• _WORK INSTRUCTION_
The lines to copy are those in the records below that hold the word "This".

Records from a collection
*****

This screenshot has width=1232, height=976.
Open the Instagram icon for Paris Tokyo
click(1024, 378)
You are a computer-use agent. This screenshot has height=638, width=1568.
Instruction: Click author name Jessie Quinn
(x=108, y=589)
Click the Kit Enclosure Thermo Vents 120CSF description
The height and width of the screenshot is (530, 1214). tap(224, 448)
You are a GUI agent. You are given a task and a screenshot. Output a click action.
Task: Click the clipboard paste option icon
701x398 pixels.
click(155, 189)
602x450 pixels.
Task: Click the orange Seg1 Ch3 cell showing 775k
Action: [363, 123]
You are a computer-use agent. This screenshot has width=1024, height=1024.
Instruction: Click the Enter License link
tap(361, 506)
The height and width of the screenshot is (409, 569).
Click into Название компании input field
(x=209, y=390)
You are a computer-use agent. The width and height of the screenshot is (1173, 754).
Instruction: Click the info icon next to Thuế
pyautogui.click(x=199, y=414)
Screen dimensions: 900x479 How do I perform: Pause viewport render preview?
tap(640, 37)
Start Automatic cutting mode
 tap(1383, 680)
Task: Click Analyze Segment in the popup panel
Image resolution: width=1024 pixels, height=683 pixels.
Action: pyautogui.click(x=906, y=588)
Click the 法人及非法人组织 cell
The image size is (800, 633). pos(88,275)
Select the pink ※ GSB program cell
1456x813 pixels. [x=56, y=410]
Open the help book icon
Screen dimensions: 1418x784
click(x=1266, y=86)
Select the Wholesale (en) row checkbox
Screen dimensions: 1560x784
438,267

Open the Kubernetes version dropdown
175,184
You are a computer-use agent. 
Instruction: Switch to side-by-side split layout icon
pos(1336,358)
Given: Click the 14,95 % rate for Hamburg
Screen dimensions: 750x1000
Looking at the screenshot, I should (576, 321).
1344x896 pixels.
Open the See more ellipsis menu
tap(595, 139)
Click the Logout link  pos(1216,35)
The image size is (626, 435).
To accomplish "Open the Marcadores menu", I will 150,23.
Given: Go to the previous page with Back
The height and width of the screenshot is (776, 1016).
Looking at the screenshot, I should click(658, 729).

*****

• _WRITTEN ANSWER_
This screenshot has width=1232, height=976.
You are a computer-use agent. This screenshot has height=638, width=1568.
You are a computer-use agent. This screenshot has width=1024, height=1024.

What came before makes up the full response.